Laura Flanders and Patricia Williams: Post-Election Race and Gender Analysis

[audio:https://bcrw.barnard.edu/podcasts-bcrw/2009/Post_Election.mp3|titles=Laura Flanders and Patricia Williams]

Patricia J. Williams, renowned legal scholar and expert on race in the U.S., joins Laura Flanders, Barnard alumna and feminist activist and journalist, in this conversation about the 2008 election and its implications for future political alliances, possibilities, and risks.
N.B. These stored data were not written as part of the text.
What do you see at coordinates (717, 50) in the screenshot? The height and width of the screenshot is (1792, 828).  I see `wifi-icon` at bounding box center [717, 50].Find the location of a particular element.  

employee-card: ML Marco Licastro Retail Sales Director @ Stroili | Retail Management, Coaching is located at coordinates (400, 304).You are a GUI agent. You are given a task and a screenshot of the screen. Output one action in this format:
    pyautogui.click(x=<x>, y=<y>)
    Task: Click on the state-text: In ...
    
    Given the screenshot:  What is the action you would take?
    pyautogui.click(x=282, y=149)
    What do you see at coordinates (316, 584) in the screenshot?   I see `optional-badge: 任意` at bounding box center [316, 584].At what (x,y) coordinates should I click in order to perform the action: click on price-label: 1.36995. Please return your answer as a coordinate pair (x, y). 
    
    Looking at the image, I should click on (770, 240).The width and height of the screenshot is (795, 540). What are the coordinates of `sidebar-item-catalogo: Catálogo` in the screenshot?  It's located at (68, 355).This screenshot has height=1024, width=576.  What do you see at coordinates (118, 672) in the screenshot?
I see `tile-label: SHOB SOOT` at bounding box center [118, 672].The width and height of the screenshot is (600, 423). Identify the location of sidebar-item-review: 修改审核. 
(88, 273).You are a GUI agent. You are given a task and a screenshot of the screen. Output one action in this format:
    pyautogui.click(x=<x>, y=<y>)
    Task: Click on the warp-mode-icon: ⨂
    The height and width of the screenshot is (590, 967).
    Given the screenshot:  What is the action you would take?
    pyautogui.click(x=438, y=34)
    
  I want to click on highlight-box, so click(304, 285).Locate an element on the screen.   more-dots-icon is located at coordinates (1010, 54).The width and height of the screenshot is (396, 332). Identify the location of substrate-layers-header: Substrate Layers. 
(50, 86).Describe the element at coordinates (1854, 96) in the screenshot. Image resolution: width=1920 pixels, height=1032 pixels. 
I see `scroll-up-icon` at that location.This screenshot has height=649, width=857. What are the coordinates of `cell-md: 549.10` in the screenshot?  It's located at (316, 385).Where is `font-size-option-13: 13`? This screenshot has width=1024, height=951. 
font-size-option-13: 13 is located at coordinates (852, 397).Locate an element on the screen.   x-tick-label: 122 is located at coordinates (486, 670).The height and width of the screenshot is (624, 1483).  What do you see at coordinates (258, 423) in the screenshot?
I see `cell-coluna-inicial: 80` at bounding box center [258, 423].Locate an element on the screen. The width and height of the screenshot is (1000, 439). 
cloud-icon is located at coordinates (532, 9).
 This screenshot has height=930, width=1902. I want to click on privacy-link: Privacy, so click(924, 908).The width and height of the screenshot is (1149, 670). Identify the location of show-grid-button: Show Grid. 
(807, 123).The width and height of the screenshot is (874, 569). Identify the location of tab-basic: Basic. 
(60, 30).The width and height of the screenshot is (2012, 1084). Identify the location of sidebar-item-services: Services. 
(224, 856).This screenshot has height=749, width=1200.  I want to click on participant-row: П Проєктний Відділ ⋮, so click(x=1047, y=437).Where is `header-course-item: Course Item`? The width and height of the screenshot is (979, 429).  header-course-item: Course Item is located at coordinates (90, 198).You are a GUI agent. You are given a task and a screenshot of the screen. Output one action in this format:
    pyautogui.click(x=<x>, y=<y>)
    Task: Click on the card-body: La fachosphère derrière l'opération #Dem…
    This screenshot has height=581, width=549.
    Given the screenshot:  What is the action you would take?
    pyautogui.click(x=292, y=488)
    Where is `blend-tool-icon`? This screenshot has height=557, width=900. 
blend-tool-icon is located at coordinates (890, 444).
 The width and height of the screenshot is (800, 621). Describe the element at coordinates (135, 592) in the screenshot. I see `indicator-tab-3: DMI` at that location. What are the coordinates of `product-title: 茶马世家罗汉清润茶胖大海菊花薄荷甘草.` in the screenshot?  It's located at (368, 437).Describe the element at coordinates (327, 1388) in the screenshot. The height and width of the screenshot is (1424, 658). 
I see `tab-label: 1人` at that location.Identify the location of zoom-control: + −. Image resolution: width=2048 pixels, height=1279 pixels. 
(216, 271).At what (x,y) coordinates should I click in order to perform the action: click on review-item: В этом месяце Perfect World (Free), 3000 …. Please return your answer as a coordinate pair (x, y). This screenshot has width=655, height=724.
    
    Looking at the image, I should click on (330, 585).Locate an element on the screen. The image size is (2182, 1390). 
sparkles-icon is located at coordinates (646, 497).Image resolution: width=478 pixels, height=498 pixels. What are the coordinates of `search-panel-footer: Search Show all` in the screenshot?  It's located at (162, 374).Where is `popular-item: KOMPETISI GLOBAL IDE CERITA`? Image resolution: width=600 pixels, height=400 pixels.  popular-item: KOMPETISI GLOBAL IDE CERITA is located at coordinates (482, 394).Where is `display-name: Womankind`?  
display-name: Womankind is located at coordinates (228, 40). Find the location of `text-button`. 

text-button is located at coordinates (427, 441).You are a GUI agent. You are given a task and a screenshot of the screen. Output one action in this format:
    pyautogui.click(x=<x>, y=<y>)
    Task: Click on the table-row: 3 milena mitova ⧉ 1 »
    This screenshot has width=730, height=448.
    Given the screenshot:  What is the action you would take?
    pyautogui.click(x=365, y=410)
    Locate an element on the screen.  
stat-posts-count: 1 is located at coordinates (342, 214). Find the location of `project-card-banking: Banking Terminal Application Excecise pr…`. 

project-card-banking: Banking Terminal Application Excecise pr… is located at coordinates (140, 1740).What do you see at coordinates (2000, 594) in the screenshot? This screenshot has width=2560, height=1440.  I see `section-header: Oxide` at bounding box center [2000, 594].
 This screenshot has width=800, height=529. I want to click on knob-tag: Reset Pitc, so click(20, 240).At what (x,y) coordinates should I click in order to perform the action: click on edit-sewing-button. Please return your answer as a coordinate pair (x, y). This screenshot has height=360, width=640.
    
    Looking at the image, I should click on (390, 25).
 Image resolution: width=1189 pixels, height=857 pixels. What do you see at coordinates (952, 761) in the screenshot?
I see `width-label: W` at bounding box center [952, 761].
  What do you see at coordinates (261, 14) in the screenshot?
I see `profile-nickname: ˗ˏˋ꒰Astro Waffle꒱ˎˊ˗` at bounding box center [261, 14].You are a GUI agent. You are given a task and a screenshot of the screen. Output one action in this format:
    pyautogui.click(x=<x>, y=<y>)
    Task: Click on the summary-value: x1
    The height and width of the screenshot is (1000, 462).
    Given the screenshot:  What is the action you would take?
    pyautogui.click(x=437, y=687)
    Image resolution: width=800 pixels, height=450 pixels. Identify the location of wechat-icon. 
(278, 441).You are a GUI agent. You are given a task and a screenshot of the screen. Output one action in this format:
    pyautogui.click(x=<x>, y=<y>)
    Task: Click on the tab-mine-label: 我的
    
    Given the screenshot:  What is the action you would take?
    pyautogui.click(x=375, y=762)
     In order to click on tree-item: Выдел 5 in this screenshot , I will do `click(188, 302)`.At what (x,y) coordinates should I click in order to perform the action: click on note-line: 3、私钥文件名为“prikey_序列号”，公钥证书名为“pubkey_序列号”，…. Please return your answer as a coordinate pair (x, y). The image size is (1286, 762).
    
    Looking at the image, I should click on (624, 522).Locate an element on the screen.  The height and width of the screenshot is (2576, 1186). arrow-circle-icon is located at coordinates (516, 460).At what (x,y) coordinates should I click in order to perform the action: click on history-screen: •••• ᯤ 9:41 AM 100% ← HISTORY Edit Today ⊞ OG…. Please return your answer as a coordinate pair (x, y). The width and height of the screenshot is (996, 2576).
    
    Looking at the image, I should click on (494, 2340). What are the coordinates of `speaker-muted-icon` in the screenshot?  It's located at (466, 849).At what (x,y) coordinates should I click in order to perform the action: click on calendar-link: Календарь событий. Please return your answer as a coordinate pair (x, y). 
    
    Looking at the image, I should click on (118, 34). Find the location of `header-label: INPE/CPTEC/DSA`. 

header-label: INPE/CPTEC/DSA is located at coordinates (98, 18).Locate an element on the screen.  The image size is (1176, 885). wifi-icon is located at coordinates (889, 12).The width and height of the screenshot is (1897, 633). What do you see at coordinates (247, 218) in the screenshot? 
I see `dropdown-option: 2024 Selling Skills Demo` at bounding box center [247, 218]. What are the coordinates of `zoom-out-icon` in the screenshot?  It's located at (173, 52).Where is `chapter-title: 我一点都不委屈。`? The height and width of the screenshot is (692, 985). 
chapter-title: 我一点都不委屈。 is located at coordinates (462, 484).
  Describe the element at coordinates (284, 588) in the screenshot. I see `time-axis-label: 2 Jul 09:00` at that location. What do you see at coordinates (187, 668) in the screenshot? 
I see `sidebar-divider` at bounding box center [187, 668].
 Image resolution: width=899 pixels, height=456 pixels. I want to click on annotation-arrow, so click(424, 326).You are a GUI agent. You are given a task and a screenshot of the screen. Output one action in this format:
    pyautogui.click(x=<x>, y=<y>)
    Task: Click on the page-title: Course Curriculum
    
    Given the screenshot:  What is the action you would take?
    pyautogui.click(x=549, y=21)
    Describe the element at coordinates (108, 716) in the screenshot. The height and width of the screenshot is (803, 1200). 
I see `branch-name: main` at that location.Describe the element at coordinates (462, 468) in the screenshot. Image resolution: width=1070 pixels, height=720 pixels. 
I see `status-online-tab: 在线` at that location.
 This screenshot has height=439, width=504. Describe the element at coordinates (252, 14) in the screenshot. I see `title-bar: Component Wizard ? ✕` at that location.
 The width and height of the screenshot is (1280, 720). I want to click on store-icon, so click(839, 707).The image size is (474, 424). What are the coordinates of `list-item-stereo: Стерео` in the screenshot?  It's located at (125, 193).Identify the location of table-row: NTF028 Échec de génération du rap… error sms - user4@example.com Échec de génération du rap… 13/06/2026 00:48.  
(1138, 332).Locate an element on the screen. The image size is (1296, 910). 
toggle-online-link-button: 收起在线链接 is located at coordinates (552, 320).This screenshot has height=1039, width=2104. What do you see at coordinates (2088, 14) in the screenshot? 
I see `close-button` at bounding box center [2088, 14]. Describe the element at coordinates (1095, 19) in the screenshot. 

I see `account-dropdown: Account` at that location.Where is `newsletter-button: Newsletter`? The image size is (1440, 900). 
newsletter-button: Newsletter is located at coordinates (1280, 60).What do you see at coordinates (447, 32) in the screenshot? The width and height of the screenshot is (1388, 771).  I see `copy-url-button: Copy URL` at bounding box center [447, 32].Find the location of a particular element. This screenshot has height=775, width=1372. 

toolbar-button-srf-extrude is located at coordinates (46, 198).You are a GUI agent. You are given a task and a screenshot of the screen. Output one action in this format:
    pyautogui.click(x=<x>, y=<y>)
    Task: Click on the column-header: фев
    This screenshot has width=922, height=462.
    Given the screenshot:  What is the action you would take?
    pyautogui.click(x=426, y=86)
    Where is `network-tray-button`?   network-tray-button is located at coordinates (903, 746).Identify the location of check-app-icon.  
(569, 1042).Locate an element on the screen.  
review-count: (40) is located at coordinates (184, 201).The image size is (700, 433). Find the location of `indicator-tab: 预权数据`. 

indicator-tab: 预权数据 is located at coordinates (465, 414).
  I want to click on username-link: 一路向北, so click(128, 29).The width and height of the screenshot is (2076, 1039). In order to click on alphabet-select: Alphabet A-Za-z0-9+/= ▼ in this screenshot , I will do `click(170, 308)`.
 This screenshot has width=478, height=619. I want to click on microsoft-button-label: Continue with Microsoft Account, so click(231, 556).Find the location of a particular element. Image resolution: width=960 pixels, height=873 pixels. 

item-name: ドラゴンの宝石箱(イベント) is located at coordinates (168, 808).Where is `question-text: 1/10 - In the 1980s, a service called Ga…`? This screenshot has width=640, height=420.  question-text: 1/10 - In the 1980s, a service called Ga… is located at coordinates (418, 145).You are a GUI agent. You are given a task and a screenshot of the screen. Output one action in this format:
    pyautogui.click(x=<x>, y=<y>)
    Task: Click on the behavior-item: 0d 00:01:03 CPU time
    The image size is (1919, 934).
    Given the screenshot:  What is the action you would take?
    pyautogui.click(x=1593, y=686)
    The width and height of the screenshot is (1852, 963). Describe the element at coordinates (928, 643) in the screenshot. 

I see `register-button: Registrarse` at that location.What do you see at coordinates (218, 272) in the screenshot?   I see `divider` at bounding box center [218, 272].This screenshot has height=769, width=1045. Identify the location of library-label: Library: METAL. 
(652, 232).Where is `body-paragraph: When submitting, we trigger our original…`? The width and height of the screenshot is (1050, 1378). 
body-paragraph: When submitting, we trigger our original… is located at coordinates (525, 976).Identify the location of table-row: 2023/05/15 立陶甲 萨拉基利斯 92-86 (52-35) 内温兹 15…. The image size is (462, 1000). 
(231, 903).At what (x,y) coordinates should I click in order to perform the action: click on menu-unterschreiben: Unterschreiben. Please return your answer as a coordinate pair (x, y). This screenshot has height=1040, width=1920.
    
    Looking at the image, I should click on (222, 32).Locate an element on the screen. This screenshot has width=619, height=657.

The discussion, introduced by Janet Jakobsen and moderated by Ann Pellegrini, took place on April 2, 2009 at Barnard College. There is no question that the results of the 2008 U.S. presidential election were monumental. For the first time in the nation’s history, an African-American man has been elected to the highest political office in the country. The presidential campaigns themselves were also full of other important milestones in the fight for truly diverse political representation. Hillary Clinton obtained over 18 million votes in the Democratic primaries, and for the second time a woman was chosen as the Vice Presidential candidate for a major political party. Now that the dust has settled from last November’s election, it is time for feminist scholars and activists to regroup and begin a conversation about the impact of these events and the changes they represent. Have the politics of civil rights changed fundamentally? At all? Has the meaning of feminism broadened? Or narrowed? Will these changes set the stage for future movement toward justice in the United States?